Jane looked at her watch. “If we play hard and fast,” she said, “I can just make it. It's really time to go down to the pool and see what's going on there.”

“Even you are caught, aren't you?”

“I don't feel caught,” Jane answered, “because I suppose everything I have to do I want to do.”

“And nothing I have to do I want to do,” Tom said wryly, daring her now.

“Except maybe to beat me at croquet?” Jane teased. “Let's give it a try!”

It was one of those difficult choices she had talked about with Lucy, but Jane was not sorry that she decided to give Tom what he wanted even though they would be late for lunch. They played a mean game, with only an occasional shout of victory or a groan and the sharp click of mallet on wood. Tom had met his match, and much to his astonishment, Jane won.

“You're a wizard, Aunt Reedy,” he said, throwing down his mallet.

“I've been practicing for about seventy years,” she said, laughing at him. “Anyway, win or lose, it's a fine way to let off steam, isn't it?”

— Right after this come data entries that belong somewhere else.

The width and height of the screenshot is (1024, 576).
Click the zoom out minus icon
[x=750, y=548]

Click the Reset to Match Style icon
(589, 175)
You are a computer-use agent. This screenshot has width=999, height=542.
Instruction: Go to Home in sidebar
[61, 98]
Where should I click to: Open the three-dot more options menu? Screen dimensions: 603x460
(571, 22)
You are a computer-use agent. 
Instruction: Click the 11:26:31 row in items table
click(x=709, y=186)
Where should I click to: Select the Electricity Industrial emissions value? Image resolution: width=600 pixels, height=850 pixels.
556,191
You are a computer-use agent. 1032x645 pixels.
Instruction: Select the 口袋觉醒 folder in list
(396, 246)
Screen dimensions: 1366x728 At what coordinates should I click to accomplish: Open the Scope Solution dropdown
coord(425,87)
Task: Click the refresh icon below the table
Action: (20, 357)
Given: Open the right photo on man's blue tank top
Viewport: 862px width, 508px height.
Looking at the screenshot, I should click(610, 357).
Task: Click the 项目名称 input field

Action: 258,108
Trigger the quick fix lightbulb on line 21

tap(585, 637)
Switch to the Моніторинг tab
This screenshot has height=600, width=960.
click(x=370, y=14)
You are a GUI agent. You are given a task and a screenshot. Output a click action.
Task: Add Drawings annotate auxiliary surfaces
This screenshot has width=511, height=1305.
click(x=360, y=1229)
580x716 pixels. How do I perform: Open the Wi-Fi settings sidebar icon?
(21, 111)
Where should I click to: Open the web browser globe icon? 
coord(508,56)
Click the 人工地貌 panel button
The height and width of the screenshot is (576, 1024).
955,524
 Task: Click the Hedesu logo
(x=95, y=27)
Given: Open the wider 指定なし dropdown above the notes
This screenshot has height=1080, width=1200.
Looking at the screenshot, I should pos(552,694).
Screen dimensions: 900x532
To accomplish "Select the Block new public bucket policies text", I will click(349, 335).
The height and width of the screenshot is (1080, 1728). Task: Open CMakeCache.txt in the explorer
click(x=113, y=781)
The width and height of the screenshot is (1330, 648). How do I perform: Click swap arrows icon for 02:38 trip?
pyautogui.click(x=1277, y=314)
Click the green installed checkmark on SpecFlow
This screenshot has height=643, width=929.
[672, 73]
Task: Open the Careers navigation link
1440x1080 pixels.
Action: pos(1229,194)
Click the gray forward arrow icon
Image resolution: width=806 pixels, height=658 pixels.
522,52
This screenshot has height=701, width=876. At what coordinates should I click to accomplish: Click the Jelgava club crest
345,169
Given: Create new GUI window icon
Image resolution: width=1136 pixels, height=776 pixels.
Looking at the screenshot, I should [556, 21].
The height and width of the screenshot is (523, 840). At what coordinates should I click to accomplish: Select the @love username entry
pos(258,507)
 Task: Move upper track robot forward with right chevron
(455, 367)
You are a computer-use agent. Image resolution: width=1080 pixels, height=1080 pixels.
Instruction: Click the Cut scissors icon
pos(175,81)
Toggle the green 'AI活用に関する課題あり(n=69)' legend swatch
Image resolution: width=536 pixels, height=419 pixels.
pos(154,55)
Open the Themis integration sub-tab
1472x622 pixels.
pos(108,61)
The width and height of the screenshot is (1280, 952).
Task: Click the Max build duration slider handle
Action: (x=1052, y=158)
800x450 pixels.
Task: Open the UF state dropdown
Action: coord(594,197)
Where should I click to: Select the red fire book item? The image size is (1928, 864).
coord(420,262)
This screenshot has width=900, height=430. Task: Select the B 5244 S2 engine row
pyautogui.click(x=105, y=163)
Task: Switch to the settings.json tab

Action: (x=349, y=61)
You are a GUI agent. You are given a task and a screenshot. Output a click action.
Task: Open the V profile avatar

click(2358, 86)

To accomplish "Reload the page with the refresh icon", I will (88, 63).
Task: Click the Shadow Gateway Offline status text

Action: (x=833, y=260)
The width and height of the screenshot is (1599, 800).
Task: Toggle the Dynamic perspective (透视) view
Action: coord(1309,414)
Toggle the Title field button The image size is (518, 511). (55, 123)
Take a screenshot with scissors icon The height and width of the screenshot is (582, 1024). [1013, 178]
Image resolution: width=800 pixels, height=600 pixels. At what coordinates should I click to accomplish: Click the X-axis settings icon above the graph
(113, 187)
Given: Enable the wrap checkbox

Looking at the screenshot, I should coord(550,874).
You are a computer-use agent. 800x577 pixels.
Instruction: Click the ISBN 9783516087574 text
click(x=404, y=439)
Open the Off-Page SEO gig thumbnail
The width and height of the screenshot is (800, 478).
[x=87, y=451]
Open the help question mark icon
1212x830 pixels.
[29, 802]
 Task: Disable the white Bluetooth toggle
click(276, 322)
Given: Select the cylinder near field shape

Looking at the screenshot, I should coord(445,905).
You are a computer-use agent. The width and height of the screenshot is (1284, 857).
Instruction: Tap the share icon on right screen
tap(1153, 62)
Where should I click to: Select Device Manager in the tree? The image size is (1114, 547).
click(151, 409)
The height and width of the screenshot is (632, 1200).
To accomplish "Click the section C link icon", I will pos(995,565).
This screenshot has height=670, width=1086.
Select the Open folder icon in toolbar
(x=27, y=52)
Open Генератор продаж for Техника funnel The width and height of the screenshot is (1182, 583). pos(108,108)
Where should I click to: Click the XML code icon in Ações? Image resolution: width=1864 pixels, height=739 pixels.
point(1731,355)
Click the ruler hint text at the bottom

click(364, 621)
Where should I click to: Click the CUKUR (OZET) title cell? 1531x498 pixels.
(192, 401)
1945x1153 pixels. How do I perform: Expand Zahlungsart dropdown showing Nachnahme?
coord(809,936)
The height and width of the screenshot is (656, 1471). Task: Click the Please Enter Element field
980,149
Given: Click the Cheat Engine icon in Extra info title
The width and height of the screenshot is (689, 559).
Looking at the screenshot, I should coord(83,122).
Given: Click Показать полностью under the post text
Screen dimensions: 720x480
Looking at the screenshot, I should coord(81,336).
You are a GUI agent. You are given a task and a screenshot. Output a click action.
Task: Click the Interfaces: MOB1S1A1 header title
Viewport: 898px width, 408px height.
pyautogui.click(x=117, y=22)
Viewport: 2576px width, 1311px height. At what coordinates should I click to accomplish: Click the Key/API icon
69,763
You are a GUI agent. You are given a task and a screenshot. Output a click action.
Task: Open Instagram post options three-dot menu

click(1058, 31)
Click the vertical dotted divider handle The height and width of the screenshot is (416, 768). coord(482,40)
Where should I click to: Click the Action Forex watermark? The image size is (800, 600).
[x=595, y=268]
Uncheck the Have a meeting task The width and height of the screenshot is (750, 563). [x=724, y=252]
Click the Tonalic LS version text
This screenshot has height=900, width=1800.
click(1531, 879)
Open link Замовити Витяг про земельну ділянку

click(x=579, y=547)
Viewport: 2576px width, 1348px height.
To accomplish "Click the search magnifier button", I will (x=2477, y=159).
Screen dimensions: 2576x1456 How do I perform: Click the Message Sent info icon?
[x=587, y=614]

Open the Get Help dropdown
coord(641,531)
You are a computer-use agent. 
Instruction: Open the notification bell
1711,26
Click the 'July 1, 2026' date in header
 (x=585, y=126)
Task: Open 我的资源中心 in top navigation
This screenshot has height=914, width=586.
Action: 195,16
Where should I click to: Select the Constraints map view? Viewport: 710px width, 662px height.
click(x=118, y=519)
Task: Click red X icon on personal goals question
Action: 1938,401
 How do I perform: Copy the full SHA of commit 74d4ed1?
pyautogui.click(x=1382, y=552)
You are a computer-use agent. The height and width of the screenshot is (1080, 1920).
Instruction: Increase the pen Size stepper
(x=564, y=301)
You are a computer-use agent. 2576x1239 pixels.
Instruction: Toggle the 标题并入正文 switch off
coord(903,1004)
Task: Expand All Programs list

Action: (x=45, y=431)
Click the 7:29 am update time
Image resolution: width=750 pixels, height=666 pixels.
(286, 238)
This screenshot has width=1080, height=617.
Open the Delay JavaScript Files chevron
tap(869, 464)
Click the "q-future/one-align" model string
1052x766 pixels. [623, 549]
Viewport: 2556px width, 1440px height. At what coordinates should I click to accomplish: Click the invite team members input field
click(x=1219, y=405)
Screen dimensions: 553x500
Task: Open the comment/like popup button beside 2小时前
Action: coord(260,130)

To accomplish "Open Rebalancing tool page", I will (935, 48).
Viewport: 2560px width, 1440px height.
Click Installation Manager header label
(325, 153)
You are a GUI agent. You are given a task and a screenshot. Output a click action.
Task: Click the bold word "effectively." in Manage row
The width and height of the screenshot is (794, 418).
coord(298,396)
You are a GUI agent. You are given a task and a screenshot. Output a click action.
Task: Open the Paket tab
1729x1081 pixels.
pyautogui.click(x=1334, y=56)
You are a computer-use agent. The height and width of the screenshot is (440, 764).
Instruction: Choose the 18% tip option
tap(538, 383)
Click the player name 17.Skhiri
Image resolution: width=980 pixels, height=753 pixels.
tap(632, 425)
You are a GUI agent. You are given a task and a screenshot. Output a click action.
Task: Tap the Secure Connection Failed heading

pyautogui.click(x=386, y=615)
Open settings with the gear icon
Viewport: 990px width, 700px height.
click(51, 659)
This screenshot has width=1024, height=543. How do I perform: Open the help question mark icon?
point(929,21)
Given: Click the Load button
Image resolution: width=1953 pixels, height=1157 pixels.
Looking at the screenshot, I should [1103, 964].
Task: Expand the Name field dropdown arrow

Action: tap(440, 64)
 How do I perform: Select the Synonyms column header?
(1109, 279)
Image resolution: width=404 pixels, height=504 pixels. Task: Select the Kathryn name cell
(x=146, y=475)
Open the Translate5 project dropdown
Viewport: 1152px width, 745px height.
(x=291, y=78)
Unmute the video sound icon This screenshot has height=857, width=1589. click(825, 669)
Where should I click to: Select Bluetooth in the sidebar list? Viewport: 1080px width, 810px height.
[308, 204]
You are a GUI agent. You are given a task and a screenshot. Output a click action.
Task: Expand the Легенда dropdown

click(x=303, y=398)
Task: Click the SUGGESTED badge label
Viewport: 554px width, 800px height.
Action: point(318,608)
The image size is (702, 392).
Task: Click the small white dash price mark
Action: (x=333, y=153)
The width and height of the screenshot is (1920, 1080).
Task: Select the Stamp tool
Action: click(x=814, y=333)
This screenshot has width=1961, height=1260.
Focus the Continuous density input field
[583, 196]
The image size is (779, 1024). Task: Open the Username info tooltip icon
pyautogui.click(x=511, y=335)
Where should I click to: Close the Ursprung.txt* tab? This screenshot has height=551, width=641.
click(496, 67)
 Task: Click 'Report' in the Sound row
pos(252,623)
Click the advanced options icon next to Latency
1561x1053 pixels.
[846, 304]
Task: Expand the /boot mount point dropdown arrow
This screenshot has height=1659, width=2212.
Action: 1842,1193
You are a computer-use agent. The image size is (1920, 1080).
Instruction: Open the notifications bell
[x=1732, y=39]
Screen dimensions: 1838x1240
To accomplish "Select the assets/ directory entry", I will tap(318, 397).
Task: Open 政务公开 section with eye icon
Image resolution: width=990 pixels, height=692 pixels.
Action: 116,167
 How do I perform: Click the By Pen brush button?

“Yes, but an even better way was to talk. Thanks, Aunt Reedy,” he said, as they walked down the field to the bathhouses in a congenial silence.

We did have an extraordinarily carefree childhood, Jane was thinking, and that was—Tom had hit the nail on the head—in part because of the always available Snooker. Not until World War One did the world break in on the perfect heaven, and by then they were grown-up, she and Alix. Tom was far more grown-up now than perhaps she had ever been. Out of these thoughts she said, “You're such a great person already, Tom. It took me years to grow to where you are now.”